START Reading passage
The protestors at the Sorbonne - which was at the heart of mass student and worker protests that all but shut down France for several weeks in 1968 - moved in to occupy spaces inside the university on Thursday afternoon.

University authorities said they negotiated with them for around three hours to try and get them to leave, but when the talks failed they asked for the police to be sent in just before 10 pm.

“The evacuation… was calm and without incident," according to a statement from Paris police.

The Sorbone later said that the university would be closed on Friday and Saturday for “security reasons.”

Riot police were also sent on Thursday evening to Paris-Tolbiac university, which has been occupied since March, but later left without removing the students, who like their colleagues across the country see the reform as a violation of the French principle of free education for all.

President Emmanuel Macron said on Thursday that in many of the occupied universities, those doing the occupying were “not students but professional agitators, professionals of disorder.”

He insisted that the reform would go through, and also said that ongoing protests by train workers, hospital staff, pensioners, lawyers and magistrates would not prevent him from overhauling the nation's economy.

Currently, students who pass their school-leaving baccalauréat exam can enrol in any university course, regardless of how well they scored in that exam.

The government says that this results in overcrowding at universities and is a major reason why 60 percent of students fail to complete their degree within four years.

The situation reached a crisis point last year, with universities using a lottery system to share out places in dozens of oversubscribed courses, causing disappointment for thousands.

Now, public universities will be given access to a student's school records to help them select those whose "motivation" and "aptitudes" best match the course on offer.
END Reading passage
START Information provided
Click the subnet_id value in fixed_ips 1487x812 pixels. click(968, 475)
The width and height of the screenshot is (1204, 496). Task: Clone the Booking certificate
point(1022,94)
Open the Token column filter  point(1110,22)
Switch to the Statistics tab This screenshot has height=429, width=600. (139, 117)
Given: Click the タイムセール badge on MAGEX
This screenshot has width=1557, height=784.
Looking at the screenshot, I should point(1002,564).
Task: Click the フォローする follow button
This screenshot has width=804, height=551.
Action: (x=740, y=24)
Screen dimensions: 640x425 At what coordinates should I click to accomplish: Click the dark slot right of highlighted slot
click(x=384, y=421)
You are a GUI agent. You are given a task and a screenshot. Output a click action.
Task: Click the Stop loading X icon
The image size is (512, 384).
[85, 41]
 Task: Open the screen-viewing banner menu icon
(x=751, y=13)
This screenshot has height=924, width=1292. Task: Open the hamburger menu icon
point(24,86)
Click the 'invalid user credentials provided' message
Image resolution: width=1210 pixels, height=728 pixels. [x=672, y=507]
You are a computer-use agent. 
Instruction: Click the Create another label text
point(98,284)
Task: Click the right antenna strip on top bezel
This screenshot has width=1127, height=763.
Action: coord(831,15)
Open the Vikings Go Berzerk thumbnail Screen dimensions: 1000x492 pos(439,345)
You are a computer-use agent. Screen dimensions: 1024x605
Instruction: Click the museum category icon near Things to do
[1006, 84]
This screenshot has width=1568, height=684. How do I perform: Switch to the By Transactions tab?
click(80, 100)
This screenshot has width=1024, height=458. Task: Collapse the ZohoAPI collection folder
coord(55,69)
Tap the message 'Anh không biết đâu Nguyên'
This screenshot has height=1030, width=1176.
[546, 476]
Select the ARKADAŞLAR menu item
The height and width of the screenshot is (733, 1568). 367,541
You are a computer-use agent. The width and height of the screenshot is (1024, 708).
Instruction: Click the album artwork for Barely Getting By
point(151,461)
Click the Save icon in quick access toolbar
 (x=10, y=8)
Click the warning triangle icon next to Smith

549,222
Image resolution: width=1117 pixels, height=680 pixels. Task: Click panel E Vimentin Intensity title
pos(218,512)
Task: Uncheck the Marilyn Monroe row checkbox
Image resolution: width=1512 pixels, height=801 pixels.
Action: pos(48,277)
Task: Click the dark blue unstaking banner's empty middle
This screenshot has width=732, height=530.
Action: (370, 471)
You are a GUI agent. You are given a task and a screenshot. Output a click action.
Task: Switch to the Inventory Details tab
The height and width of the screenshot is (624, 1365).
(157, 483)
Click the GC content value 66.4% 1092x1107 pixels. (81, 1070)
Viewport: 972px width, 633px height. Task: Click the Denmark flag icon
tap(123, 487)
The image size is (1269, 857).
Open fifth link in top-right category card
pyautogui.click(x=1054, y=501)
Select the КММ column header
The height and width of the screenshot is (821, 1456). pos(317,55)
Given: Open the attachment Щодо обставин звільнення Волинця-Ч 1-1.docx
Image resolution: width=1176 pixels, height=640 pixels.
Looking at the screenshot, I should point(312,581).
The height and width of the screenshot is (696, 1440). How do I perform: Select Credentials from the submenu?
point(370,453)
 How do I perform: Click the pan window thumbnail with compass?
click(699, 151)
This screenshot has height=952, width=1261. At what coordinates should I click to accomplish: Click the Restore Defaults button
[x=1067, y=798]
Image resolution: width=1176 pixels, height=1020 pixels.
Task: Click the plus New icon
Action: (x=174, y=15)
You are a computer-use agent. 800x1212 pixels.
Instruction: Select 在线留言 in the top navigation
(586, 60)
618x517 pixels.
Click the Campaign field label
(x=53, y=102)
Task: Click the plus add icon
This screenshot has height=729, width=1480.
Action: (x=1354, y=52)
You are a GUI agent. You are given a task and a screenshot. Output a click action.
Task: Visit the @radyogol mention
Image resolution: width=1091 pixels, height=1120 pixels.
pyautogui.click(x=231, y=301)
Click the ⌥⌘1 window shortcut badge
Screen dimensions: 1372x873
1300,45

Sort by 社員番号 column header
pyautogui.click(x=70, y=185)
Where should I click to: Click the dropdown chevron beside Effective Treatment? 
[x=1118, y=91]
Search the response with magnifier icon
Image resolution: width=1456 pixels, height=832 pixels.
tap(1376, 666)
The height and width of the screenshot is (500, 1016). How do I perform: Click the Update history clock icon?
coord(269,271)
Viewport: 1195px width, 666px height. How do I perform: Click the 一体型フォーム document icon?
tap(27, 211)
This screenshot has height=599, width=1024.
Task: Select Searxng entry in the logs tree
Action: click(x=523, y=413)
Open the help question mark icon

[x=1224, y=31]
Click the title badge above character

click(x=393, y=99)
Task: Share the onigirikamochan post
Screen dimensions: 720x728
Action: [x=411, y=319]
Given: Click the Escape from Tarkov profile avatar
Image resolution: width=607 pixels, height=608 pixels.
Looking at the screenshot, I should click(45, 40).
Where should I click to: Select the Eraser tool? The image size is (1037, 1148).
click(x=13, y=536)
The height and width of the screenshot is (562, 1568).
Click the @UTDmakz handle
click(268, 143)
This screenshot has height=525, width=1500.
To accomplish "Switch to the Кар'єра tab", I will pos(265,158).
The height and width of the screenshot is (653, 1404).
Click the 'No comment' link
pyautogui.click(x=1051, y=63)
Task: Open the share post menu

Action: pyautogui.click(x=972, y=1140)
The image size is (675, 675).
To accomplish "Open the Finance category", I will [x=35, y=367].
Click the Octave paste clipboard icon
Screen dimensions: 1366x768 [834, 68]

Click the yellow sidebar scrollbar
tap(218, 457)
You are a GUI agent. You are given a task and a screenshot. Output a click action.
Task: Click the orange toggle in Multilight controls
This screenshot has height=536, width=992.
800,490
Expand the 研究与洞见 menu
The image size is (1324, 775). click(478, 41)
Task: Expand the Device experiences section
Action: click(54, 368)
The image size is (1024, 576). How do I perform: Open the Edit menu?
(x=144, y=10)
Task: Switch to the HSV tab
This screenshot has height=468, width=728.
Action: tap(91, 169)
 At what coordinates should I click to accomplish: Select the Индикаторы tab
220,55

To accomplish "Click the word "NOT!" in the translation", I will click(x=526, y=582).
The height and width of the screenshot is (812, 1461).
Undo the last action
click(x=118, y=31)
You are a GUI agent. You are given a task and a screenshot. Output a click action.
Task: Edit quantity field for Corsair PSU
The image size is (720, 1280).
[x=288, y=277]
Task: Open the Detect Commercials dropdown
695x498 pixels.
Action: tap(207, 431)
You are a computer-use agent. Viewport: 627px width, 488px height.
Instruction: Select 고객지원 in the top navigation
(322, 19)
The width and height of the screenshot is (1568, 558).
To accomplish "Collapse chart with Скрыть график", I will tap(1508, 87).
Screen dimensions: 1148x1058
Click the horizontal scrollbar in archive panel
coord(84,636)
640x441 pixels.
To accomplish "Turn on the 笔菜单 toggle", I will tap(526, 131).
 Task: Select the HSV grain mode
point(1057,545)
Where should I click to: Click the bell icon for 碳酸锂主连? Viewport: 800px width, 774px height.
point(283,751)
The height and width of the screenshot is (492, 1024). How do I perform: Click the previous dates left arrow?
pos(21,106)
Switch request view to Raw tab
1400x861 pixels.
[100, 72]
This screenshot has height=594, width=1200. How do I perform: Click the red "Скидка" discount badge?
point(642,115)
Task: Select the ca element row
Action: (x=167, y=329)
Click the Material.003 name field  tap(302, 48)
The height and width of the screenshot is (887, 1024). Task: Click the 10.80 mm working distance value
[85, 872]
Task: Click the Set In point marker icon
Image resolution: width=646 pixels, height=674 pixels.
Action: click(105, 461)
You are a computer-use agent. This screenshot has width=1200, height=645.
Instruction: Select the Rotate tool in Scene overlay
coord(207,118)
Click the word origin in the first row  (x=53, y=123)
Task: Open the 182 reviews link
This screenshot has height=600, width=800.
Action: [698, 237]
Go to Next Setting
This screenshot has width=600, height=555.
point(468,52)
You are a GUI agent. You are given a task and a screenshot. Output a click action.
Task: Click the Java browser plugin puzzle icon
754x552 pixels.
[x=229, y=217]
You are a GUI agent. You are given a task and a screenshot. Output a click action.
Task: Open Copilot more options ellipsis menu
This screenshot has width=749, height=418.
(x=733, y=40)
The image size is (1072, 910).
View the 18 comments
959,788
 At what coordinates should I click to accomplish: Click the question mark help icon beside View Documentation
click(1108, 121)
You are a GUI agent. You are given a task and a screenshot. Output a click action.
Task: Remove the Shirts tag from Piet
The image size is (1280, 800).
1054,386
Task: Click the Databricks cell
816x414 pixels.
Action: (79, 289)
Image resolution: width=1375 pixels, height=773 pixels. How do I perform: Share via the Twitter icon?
END Information provided
• _Goal of the exercise_:
Rewrite the article on the French university protests between "President Emmanuel Macron" and "disappointment for thousands.", inclusive, switching "pensioners" to "retirees".

• _Response_:
President Emmanuel Macron said on Thursday that in many of the occupied universities, those doing the occupying were “not students but professional agitators, professionals of disorder.”

He insisted that the reform would go through, and also said that ongoing protests by train workers, hospital staff, retirees, lawyers and magistrates would not prevent him from overhauling the nation's economy.

Currently, students who pass their school-leaving baccalauréat exam can enrol in any university course, regardless of how well they scored in that exam.

The government says that this results in overcrowding at universities and is a major reason why 60 percent of students fail to complete their degree within four years.

The situation reached a crisis point last year, with universities using a lottery system to share out places in dozens of oversubscribed courses, causing disappointment for thousands.